Though one TZD (troglitazone) caused acute liver failure, currently available drugs have not proven hepatotoxic. Nevertheless, periodic monitoring of liver function is recommended. TZDs may cause peripheral edema, especially in patients taking insulin, and may worsen heart failure in susceptible patients. Weight gain, due to fluid retention and increased adipose tissue mass, is common and may be substantial (> 10 kg) in some patients. Rosiglitazone may increase risk of heart failure, angina, myocardial infarction, stroke, and fracture. Pioglitazone may increase the risk of bladder cancer (although data are conflicting), heart failure, and fractures.

Alpha-glucosidase inhibitors (AGIs) competitively inhibit intestinal enzymes that hydrolyze dietary carbohydrates; carbohydrates are digested and absorbed more slowly, thereby lowering postprandial plasma glucose. AGIs are less effective than other oral drugs in reducing plasma glucose, and patients often stop the drugs because they may cause dyspepsia, flatulence, and diarrhea. But the drugs are otherwise safe and can be used in combination with all other oral drugs and with insulin.

Dipeptidyl peptidase-4 inhibitors (eg, alogliptin, linagliptin, saxagliptin, sitagliptin) prolong the action of endogenous glucagon-like peptide-1 (GLP-1) by inhibiting the enzyme dipeptidyl peptidase-4 (DPP-4), which is involved in the breakdown of GLP-1. There is a slight increase in risk for pancreatitis with DPP-4 inhibitors, but they are otherwise considered safe and well-tolerated. The Hb_A1c decrease is modest with DPP-4 inhibitors.

Sodium-glucose co-transporter 2 (SGLT2) inhibitors (canagliflozin, dapagliflozin, empagliflozin) inhibit SGLT2 in the proximal tubule of the kidney, which blocks glucose reabsorption, thus causing glycosuria and lowering plasma glucose. SGLT2 inhibitors may also cause modest weight loss and lowering of blood pressure. Empagliflozin was shown to decrease cardiovascular events in diabetic patients at high risk for cardiovascular disease.

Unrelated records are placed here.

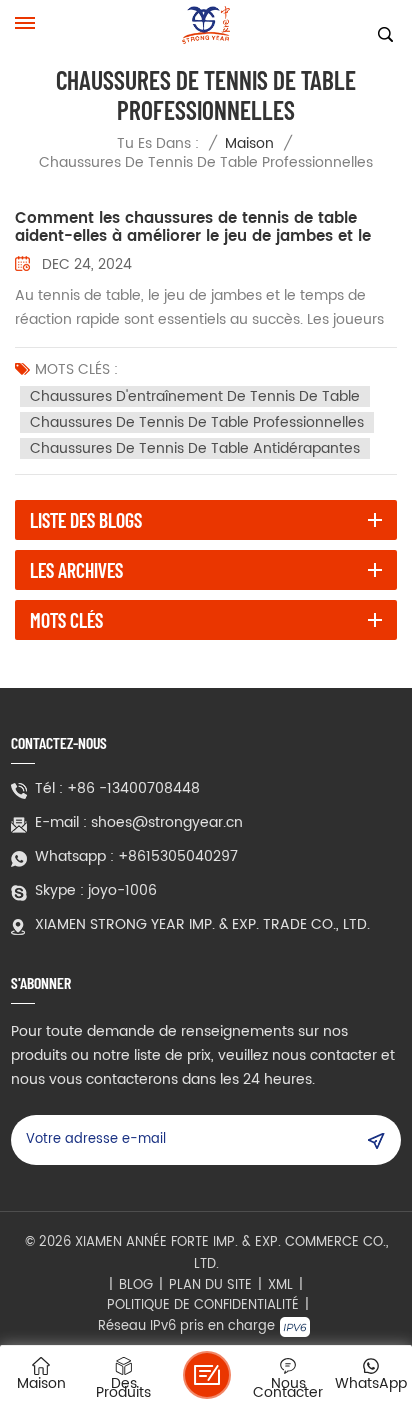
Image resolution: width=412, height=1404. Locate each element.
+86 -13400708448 (133, 789)
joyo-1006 (122, 891)
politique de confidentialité (203, 1306)
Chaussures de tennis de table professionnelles (197, 422)
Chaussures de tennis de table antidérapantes (195, 448)
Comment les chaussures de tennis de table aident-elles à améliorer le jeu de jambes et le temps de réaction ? (193, 228)
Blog (136, 1286)
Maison (249, 143)
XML (280, 1286)
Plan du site (210, 1286)
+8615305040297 (178, 857)
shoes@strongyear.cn (167, 823)
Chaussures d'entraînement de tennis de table (195, 396)
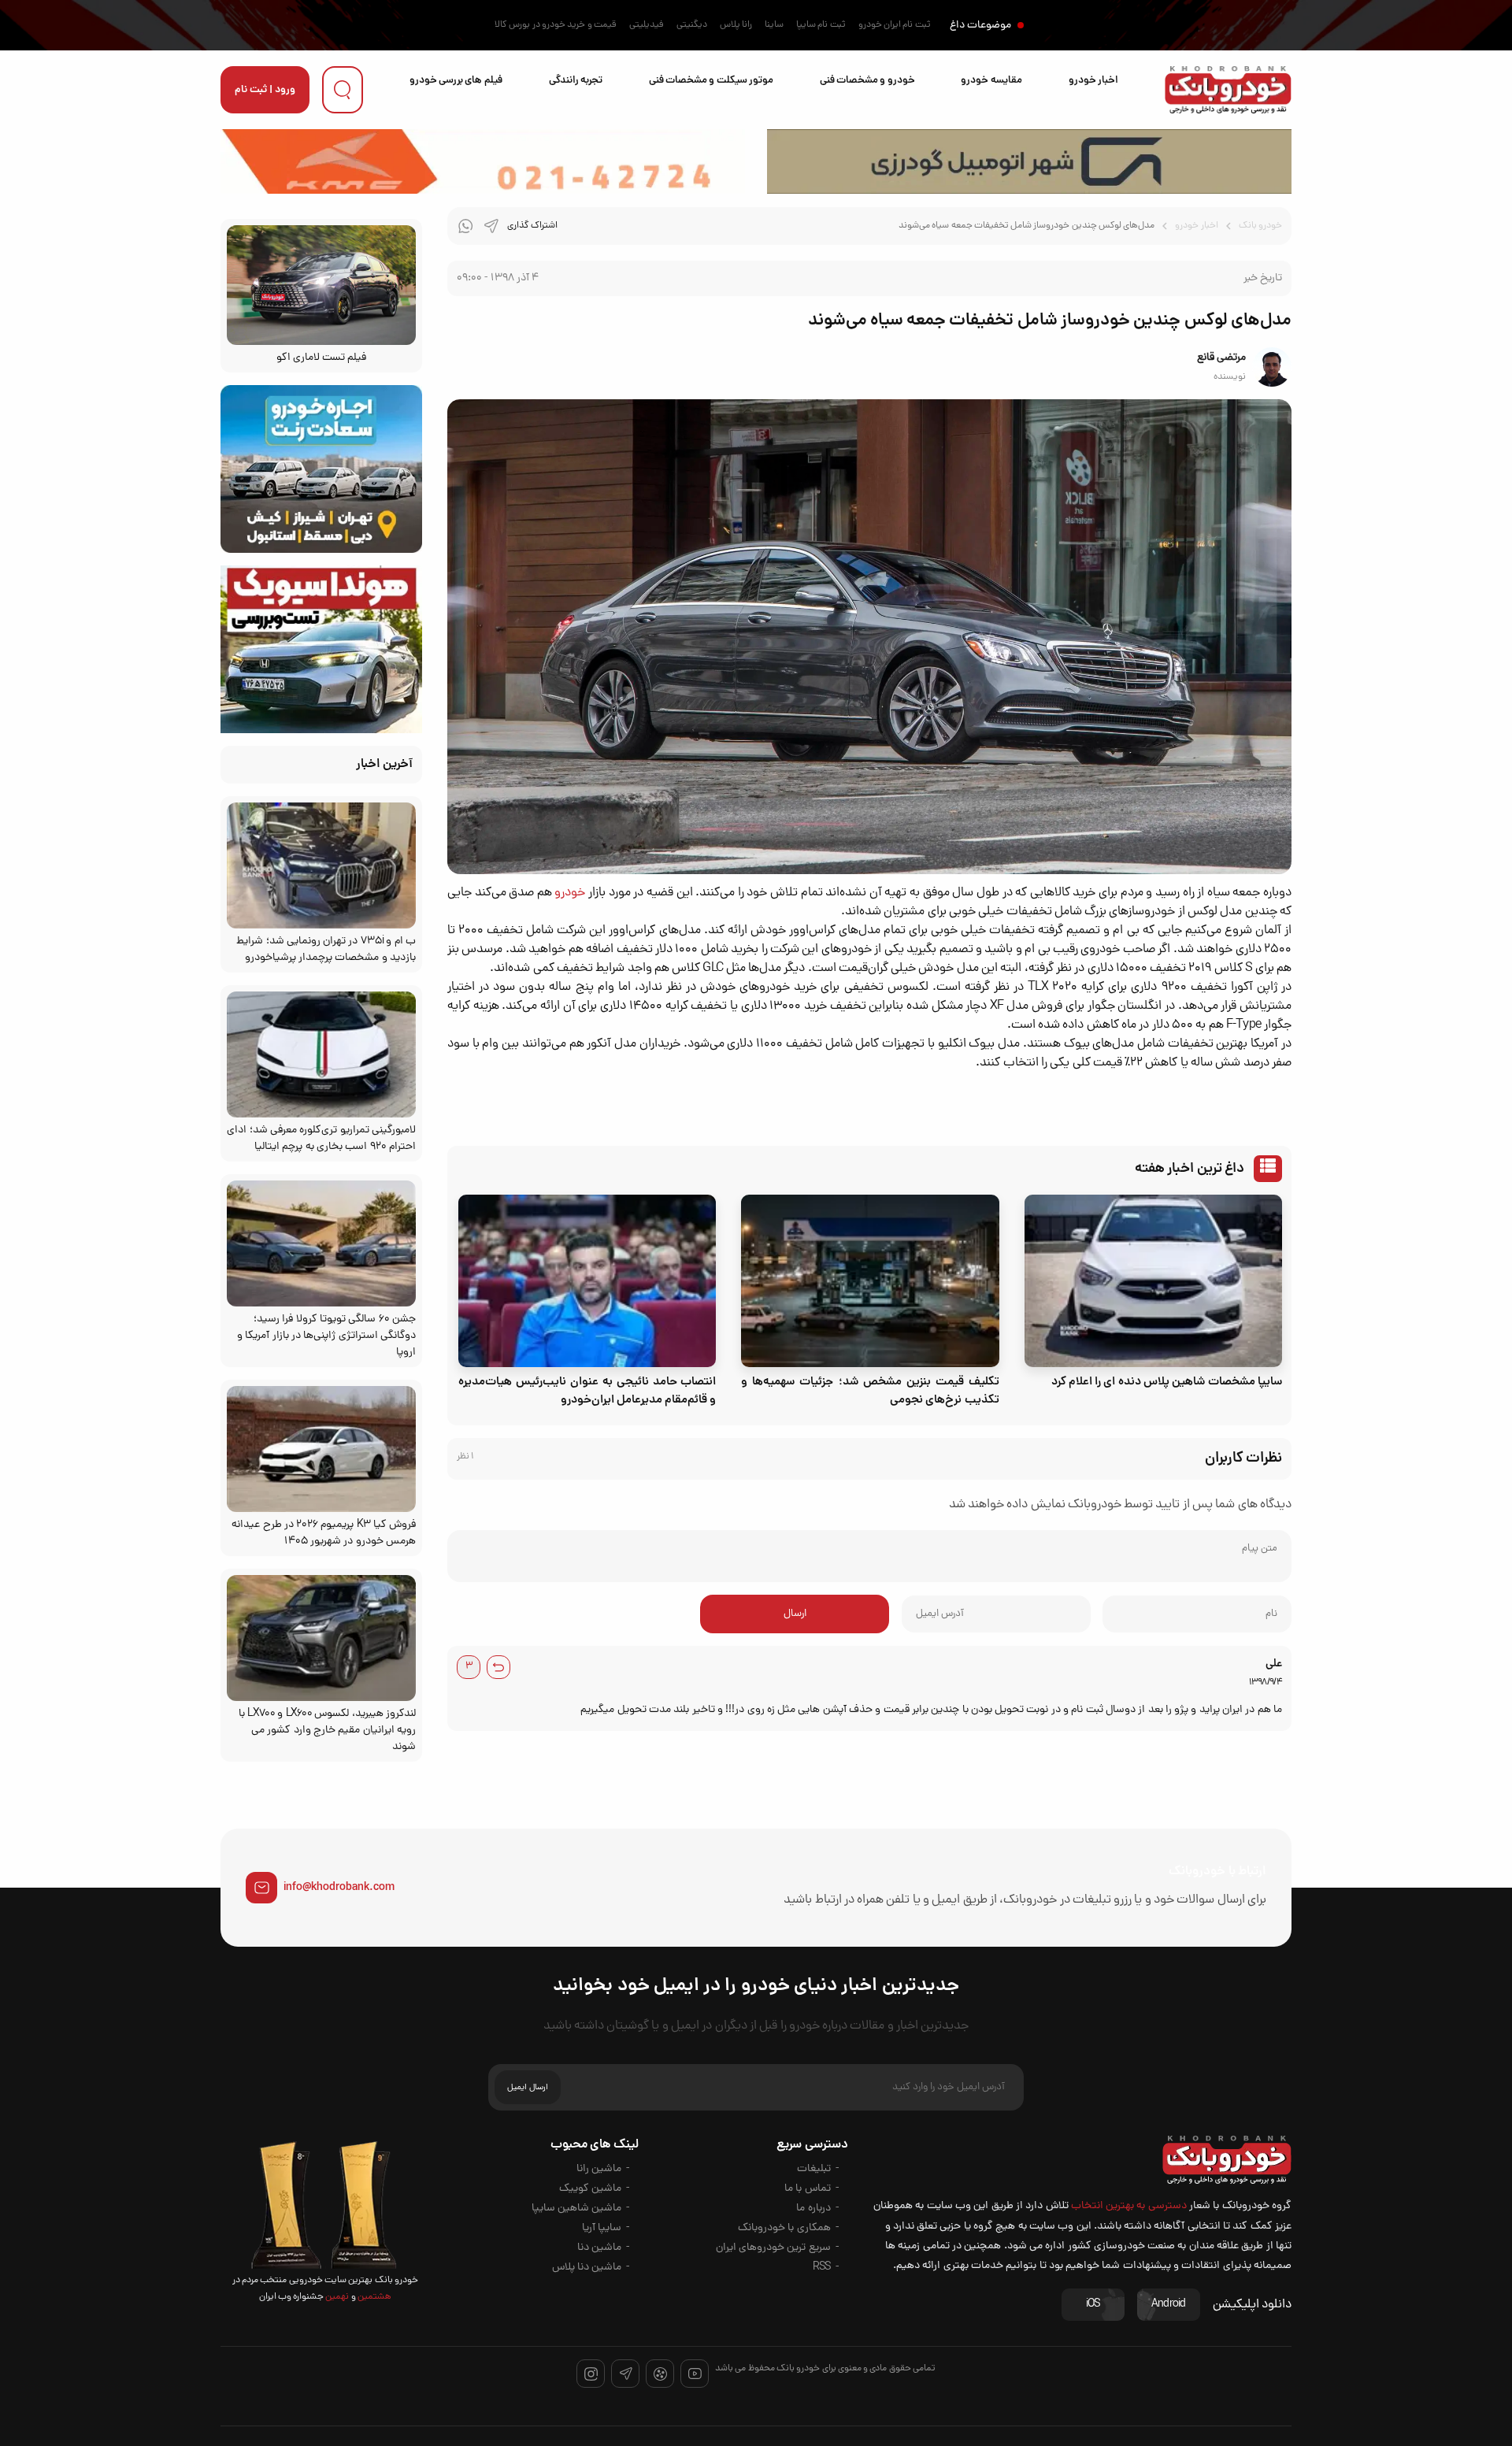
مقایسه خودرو (991, 80)
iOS (1093, 2304)
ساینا (774, 25)
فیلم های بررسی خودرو (456, 80)
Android (1168, 2304)
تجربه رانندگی (575, 80)
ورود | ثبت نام (265, 90)
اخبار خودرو (1093, 80)
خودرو (569, 893)
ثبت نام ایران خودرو (894, 25)
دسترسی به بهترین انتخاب (1129, 2206)
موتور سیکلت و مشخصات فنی (711, 80)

The most common side effects are genitourinary infections, especially mycotic infections. Orthostatic symptoms can also occur. There have been reports of diabetic ketoacidosis in patients with both type 1 DM and type 2 DM.

Bromocriptine is a dopamine agonist that lowers HbA_1c about 0.5% by an unknown mechanism. Although approved for type 2 diabetes, it is not commonly used because of potential adverse effects.

GLP-1 agonists (exenatide [an incretin hormone], liraglutide, dulaglutide, albiglutide) enhance glucose-dependent insulin secretion and slow gastric emptying. GLP-1 agonists may also reduce appetite and promote weight loss and stimulate beta-cell proliferation. Formulations are available for dosing twice/day, once/day, and weekly. The most common adverse effects of GLP-1 agonists are gastrointestinal, especially nausea and vomiting. GLP-1 agonists also cause a slight increase in the risk of pancreatitis. They are contraindicated in patients with a personal or family history of medullary thyroid cancer because an increased risk of this cancer has occurred in tested rodents.

The amylin analog pramlintide mimics amylin, a pancreatic beta-cell hormone that helps regulate postprandial glucose levels. Pramlintide suppresses postprandial glucagon secretion, slows gastric emptying, and promotes satiety. It is given by injection and is used in combination with mealtime insulin. Patients with type 1 diabetes are given 30 to 60 mcg sc before meals, and those with type 2 diabetes are given 120 mcg.